RE: [Patch] Optimize dropping of relation buffers using dlist

From: "k(dot)jamison(at)fujitsu(dot)com" <k(dot)jamison(at)fujitsu(dot)com>
To: "k(dot)jamison(at)fujitsu(dot)com" <k(dot)jamison(at)fujitsu(dot)com>, "tsunakawa(dot)takay(at)fujitsu(dot)com" <tsunakawa(dot)takay(at)fujitsu(dot)com>
Cc: 'Kyotaro Horiguchi' <horikyota(dot)ntt(at)gmail(dot)com>, "amit(dot)kapila16(at)gmail(dot)com" <amit(dot)kapila16(at)gmail(dot)com>, "tgl(at)sss(dot)pgh(dot)pa(dot)us" <tgl(at)sss(dot)pgh(dot)pa(dot)us>, "andres(at)anarazel(dot)de" <andres(at)anarazel(dot)de>, "robertmhaas(at)gmail(dot)com" <robertmhaas(at)gmail(dot)com>, "tomas(dot)vondra(at)2ndquadrant(dot)com" <tomas(dot)vondra(at)2ndquadrant(dot)com>, "pgsql-hackers(at)postgresql(dot)org" <pgsql-hackers(at)postgresql(dot)org>
Subject: RE: [Patch] Optimize dropping of relation buffers using dlist
Date: 2020-09-25 08:18:55
Message-ID: OSBPR01MB2341683DEDE0E7A8D045036FEF360@OSBPR01MB2341.jpnprd01.prod.outlook.com
Views: Raw Message | Whole Thread | Download mbox | Resend email
Thread:
Lists: pgsql-hackers

Hi.

> I'll send performance measurement results in the next email. Thanks a lot for
> the reviews!

Below are the performance measurement results.
I was only able to use low-spec machine:
CPU 4v, Memory 8GB, RHEL, xfs filesystem.

[Failover/Recovery Test]
1. (Master) Create table (ex. 10,000 tables). Insert data to tables.
2. (M) DELETE FROM TABLE (ex. all rows of 10,000 tables)
3. (Standby) To test with failover, pause the WAL replay on standby server.
(SELECT pg_wal_replay_pause();)
4. (M) psql -c "\timing on" (measures total execution of SQL queries)
5. (M) VACUUM (whole db)
6. (M) After vacuum finishes, stop primary server: pg_ctl stop -w -mi
7. (S) Resume wal replay and promote standby.
Because it's difficult to measure recovery time I used the attached script (resume.sh)
that prints timestamp before and after promotion.
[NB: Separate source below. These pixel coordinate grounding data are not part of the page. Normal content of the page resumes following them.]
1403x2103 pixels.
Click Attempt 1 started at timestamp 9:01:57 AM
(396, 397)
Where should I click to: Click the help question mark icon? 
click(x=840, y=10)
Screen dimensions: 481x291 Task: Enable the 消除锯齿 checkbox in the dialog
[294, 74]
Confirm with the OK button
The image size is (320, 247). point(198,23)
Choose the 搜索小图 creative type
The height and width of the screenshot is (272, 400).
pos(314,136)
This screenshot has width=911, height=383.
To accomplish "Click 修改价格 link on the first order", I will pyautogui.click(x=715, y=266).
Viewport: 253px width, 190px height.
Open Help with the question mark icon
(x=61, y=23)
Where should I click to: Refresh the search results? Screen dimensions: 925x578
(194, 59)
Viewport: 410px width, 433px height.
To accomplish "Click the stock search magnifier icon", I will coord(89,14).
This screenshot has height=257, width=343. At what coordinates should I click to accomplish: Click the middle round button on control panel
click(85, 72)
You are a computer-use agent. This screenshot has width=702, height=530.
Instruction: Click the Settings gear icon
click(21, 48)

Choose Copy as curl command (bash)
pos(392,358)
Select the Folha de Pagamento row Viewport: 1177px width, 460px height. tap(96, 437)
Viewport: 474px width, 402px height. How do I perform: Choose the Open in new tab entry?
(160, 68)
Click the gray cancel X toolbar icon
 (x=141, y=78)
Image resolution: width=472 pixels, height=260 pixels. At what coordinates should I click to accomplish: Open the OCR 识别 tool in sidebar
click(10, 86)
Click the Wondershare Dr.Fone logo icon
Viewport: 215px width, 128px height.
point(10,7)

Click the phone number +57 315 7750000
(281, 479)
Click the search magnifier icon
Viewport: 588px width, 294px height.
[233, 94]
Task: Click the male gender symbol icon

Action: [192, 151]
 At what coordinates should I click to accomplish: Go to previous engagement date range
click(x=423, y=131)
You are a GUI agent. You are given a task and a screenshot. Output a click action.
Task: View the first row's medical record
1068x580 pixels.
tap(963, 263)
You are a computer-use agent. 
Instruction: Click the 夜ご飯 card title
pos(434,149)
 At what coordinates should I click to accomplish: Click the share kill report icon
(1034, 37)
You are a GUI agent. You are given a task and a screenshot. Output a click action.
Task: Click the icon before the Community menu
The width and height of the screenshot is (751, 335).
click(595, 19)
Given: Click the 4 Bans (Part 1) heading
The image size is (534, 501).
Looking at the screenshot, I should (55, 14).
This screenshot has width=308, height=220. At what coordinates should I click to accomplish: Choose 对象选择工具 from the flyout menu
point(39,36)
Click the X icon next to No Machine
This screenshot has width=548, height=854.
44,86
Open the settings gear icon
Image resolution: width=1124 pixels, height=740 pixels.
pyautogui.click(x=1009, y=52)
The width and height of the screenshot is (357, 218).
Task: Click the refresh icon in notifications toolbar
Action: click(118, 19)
It basically does the following
- "SELECT pg_wal_replay_resume();" is executed and the WAL application is resumed.
- "pg_ctl promote" to promote standby.
- The time difference of "select pg_is_in_recovery();" from "t" to "f" is measured.

[Results]
Recovery/Failover performance (in seconds). 3 trial runs.

| shared_buffers | master | patch | %reg |
|----------------|--------|--------|---------|
| 128MB | 32.406 | 33.785 | 4.08% |
| 1GB | 36.188 | 32.747 | -10.51% |
| 2GB | 41.996 | 32.88 | -27.73% |

There's a bit of small regression with the default shared_buffers (128MB),
but as for the recovery time when we have large NBuffers, it's now at least almost constant
so there's boosted performance. IOW, we enter the optimization most of the time
during recovery.

I also did similar benchmark performance as what Tomas did [1],
simple "pgbench -S" tests (warmup and then 15 x 1-minute runs with
1, 8 and 16 clients, but I'm not sure if my machine is reliable enough to
produce reliable results for 8 clients and more.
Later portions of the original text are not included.